Metadata from MySql

    This site uses cookies. By continuing to browse this site, you are agreeing to our Cookie Policy.

    • Metadata from MySql

      This is a requirement for one of our clients. They have two sources of data. Once is a MySql data, which is in an unstructured format, and another Excel data, in a structured format. I need to extract both, join them together and then load cubes.

      So, what I did is as follows:
      1. Extracted the MySql data and the Excel data
      2. Denormalized the MySql extract so that the unstructured data is transformed into structured data
      3. Joined the two tables - Denormalized MySQL extract and the Excel extract
      4. Used the joined table to load my cube

      However, the entire process is taking a lot of time, and it sometime takes a few hours to complete the cube load. The MySql data has about 400,000 rows and Excel about 60,000 rows.

      Please suggest a better way to do the process. I am meeting the client tomorrow, and any quick help is really appreciated.

      Thank you,
      Kiran
    • Hi,

      several questions:

      do you really need to import ~ 450K rows during each load? do really all the data change each time?
      what do you mean "joined the two tables"? do you really mean join or union ? in case of union you do not need to unite them, you could make 2 different loads using the 2 different sources
      do you use the buffering mode or the full mode in the mysql connection?
      laloune

      Post hoc, non est propter hoc
    • do you really need to import ~ 450K rows during each load? do really all the data change each time?

      The first load would be ~450k rows. For subsequent loads, I would use the groovy job to pull transactions for a particular day

      what do you mean "joined the two tables"? do you really mean join or union ? in case of union you do not need to unite them, you could make 2 different loads using the 2 different sources

      I need to Join, and create additional columns to the existing table.

      do you use the buffering mode or the full mode in the mysql connection?

      Which mode would be better? Full mode would probably be better as once the data is in, mysql connection can be released before further processing. Let me know if my understanding is correct.

      Regards
      Kiran
    • okay. do you have the possibility to export the data from excel in the mysql table?

      then use could use the standard join functionality of sql, what would be much more performant than joining internally in the etl (especially if you use indexes in the lookup table)

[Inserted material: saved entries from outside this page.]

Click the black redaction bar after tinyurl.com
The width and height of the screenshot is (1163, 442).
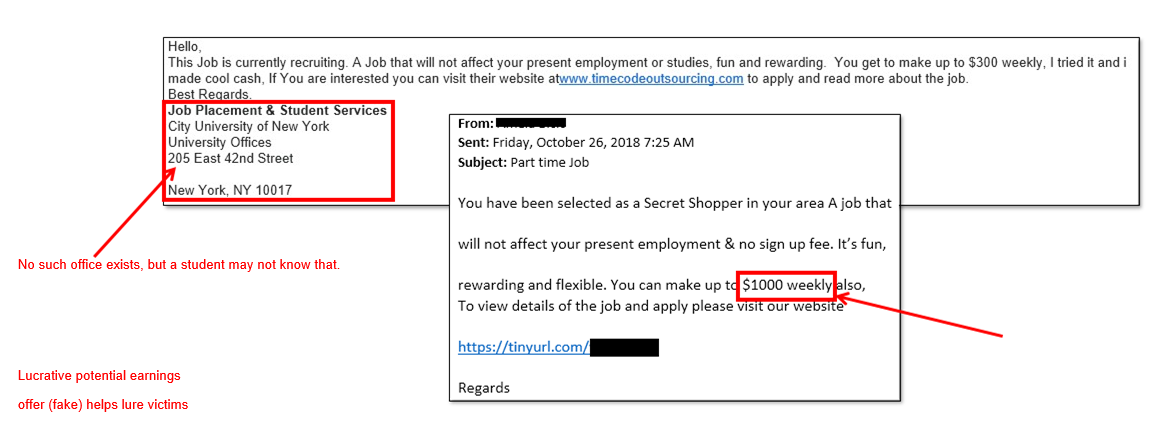(624, 348)
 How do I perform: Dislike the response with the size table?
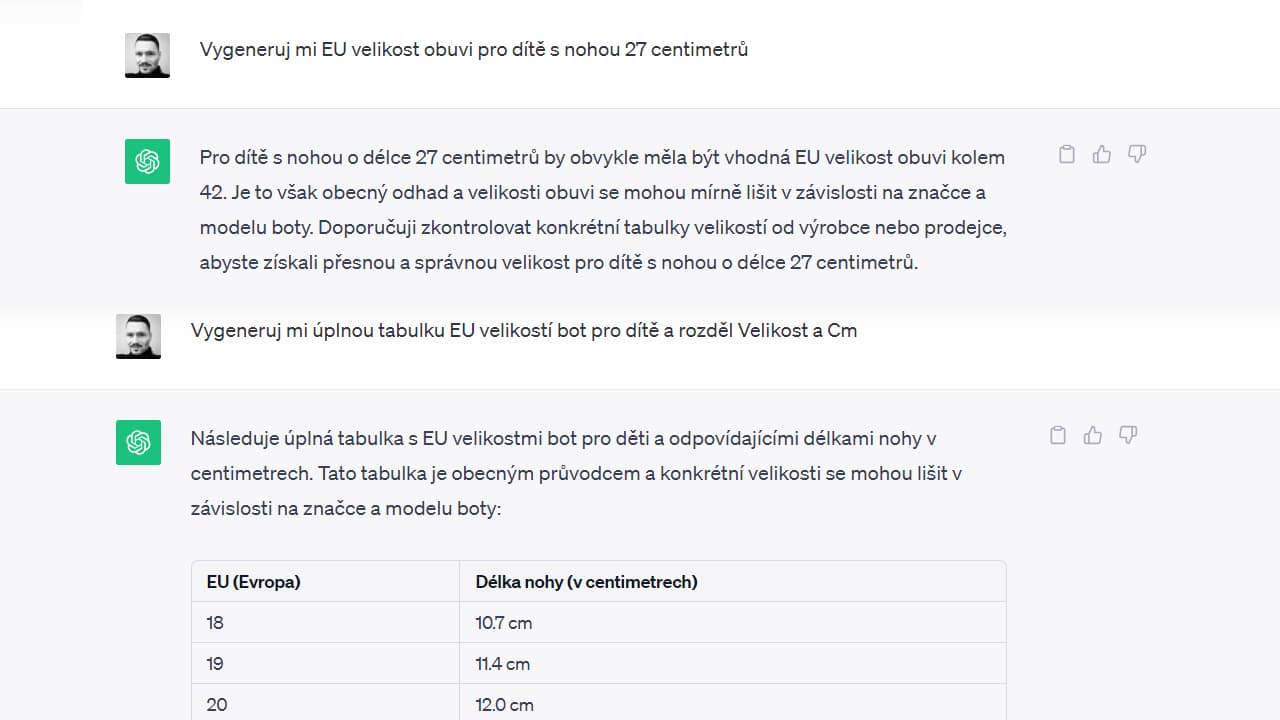point(1128,435)
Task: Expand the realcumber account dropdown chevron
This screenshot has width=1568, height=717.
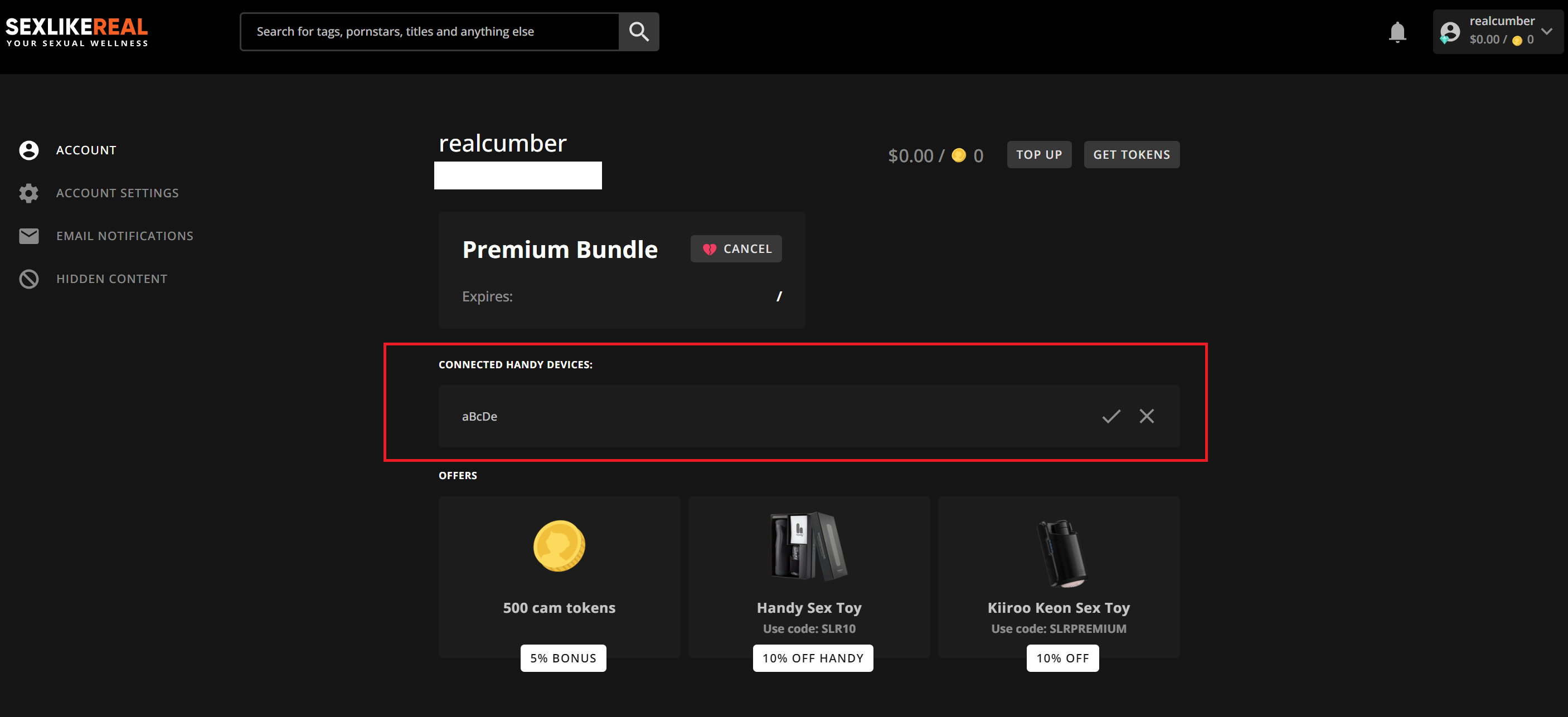Action: pos(1547,31)
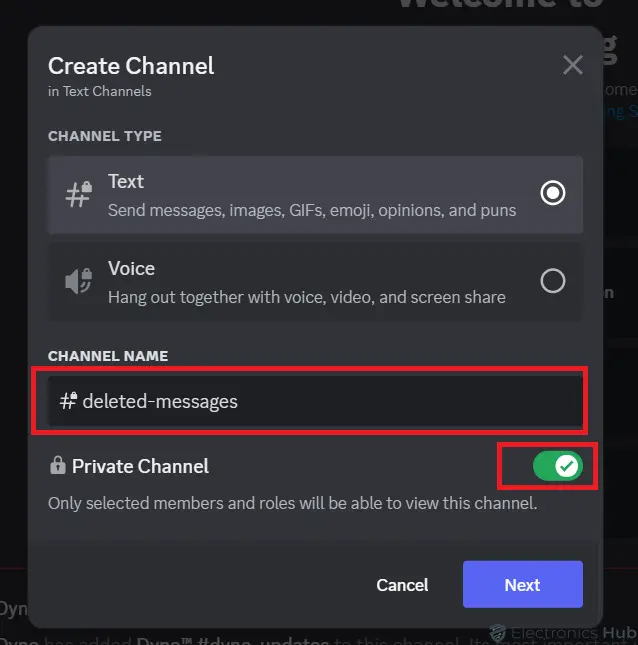638x645 pixels.
Task: Click the Text description about messages and GIFs
Action: (x=312, y=210)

      450k rows for an initialization round is not very much. I loaded more that 75 million rows using the jedox ETL and the result was still successful after 8 hours (loaded during the night)
      laloune

      Post hoc, non est propter hoc
    • Had set up a job with the groovy job so that the date filters are taken. The scenario is as follows:

      1. Table 1 - about 20,000 rows per day
      2. Table 1M - Metadata related to Table 1 - 16 metadata elements - hence, 320,000 rows per day
      3. Table 2 - Not sure about the number of rows
      4. Table 2M - Again not sure of the number of rows.

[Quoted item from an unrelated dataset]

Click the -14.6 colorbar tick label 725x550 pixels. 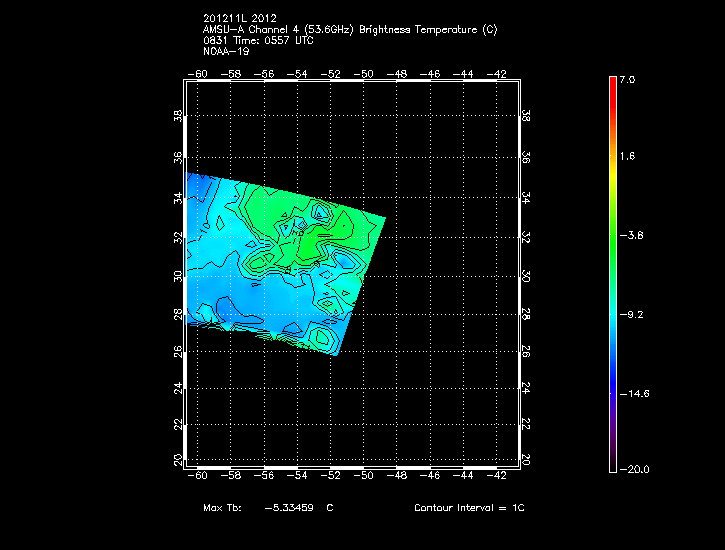(633, 393)
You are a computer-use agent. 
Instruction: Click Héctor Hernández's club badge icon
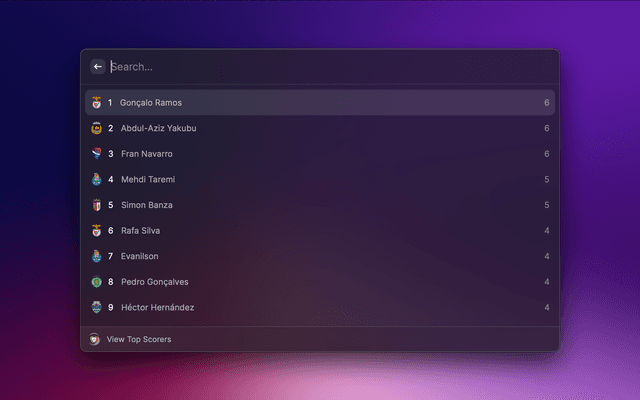pos(96,307)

      1M and 2M are denormalized, joined with 1 and 2. The joined tables are joined together to make one big, wide table. The big table is then normalized to load the cube.

      When the job ran, 1 and 1M were extracted and joined. when 2 and 2M were being extracted, we ran into the following problem:

      FATAL : Abnormally terminated execution of subload C_post_postmeta: Java heap space


      I had changed the Max in the setenv.bat file to 4096 MB (the server has 128 GB RAM), but I still get the error.

      I am attaching the job monitor log as well. You would see an error "In transform T_WP_POSTMETA the measure _order_type has not been found in source column meta_key.", which has been fixed, as there was an additional filter in the extract query that prevented the fields from being extracted. The query has been corrected.

      Need some thoughts on how to fix this.

      Please note that the number of rows in the log is higher, since this is the first load from Dec-01. Once the first load is pulled in, I will set up a variable for start date so that it is a daily incremental load.

      Regards,
      Kiran
      Files
      • Job Log.txt

        (10.51 kB, downloaded 318 times, last: )
    • Laloune, in reply to your earlier query:

      okay. do you have the possibility to export the data from excel in the mysql table?then use could use the standard join functionality of sql, what would be much more performant than joining internally in the etl (especially if you use indexes in the lookup table)


      The client is presently using a Join query in mysql to build the final table, but, they are looking at the ETL functionality to do it as it would give them more flexibility to add additional data easily in the future. The join query they are currently using is a pretty complex one, with about 20 joins to the same table in order to bring in the metadata. The client wants to do away with that.

      Regards,
      Kiran